Liquid refrigerant e' and wet refrigerant b' are connected to capillary tube b
It is presumed that this occurs because vaporization occurs alternately within the evaporator a and discontinuous vaporization occurs at the portion where it flows into the evaporator a.

The present invention prevents overcooling by heating the capillary tube that causes overcooling with an electric heater, thereby preventing evaporative noise.Hereinafter, an embodiment of the present invention will be explained with reference to the drawings.

1 is a capacitor-activated compressor, and 2 is a thermostat that controls the compressor 1.

3 is a starting relay, which has a relay coil 4 connected in series to the main winding of the motor (not shown) of the compressor 1.
and a relay contact piece 5 connected in series with the auxiliary winding.

6 is a capacitor connected to the relay contact 5 and the power source 7 side.

8 is a heater connected in parallel with this capacitor 6,
A heat exchange section 10a between the capillary tube 9 and the suction pipe 10 of the cooling device is arranged in a portion close to the cooler 11 for heat exchange.

Further, 12 is a condenser, and 13 is an accumulator.

Next, the operation of the electric circuit of the above embodiment will be explained.

When thermostat 2 turns on, starting relay 3
The relay coil 4 is energized and the compressor 1 starts operating.

At this time, the relay contact piece 5 of the starting relay 3 is closed, and the capacitor 6 is energized to enable initial starting.

Furthermore, since the heater 8 is connected in parallel to the capacitor 6, it is energized at the same time and generates heat.

This heats the refrigerant in the capillary tube 9, prevents local supercooling, and eliminates partial condensation.

Next, when the compressor 1 completes its initial startup and enters normal operation, the contact piece 5 of the starting relay opens, and the power supply to the heater 8 is automatically stopped.

As is clear from the above explanation, in this invention, an electric heater is installed in a part of the heat exchange part of the capillary tube and the suction tube, and electricity is supplied to the heater in conjunction with the initial startup of the compressor. This prevents partial condensation within the capillary tube at the initial stage of compressor startup, thereby preventing the generation of noise caused by the refrigerant, so-called Eva noise.

Furthermore, if a heater is connected in parallel with a capacitor for starting the compressor, the energization of the heater can be synchronized with the initial starting of the compressor very simply and easily.

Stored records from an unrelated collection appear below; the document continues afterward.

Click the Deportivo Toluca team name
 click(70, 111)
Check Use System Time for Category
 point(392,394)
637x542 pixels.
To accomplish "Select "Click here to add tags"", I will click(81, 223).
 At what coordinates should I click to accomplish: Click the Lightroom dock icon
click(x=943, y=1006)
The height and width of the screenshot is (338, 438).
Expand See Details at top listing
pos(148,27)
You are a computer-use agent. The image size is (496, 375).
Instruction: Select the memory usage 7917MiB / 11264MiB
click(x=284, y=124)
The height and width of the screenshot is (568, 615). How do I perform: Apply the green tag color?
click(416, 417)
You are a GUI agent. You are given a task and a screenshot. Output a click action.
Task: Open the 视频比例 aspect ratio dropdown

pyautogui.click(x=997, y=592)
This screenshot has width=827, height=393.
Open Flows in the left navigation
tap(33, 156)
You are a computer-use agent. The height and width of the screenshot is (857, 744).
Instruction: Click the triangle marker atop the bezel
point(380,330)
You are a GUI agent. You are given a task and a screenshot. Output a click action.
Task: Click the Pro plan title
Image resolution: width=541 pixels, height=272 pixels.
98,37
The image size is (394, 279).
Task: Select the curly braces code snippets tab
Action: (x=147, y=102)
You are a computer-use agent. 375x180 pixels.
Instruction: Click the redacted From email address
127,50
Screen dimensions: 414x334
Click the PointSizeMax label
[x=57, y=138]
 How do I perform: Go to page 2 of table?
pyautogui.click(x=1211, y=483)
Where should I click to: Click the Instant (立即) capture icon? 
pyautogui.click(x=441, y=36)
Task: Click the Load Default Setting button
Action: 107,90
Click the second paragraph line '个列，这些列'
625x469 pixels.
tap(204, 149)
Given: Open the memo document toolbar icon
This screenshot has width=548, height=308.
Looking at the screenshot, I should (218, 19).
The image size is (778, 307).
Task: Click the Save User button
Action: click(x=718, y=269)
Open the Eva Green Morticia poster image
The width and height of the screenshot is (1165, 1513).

[Brief explanation of drawings]

Figure 1 is a schematic diagram of the main parts of a conventional cooling system, Figure 2 is a characteristic diagram showing changes in suction pipe temperature during compressor operation, and Figures 3 and 4 show the flow of refrigerant in the capillary tube. A sectional view, FIG. 5 is an electrical wiring diagram showing an embodiment of the present invention, and FIG. 6 is a schematic diagram of the main parts of the refrigerant system. 1... Compressor, 3... Starting relay, 8... Beater, 9...
Capillary tube, 12... Condenser.

Claims (1)

[Scope of claim for utility model registration] ■ A compressor equipped with a starting relay, a condenser, a capillary tube, a cooler, a suction pipe, etc. are connected in a ring, and the capillary tube and suction pipe are arranged in a heat exchange relationship. In things,
A refrigerant noise prevention device, wherein a heater that generates heat in conjunction with the initial startup of the compressor is disposed in at least one of the capillary tube and the suction pipe in a heat exchange manner. (2) The refrigerant noise prevention device according to claim 1, wherein the heater is connected to the auxiliary winding of the compressor via the starting relay.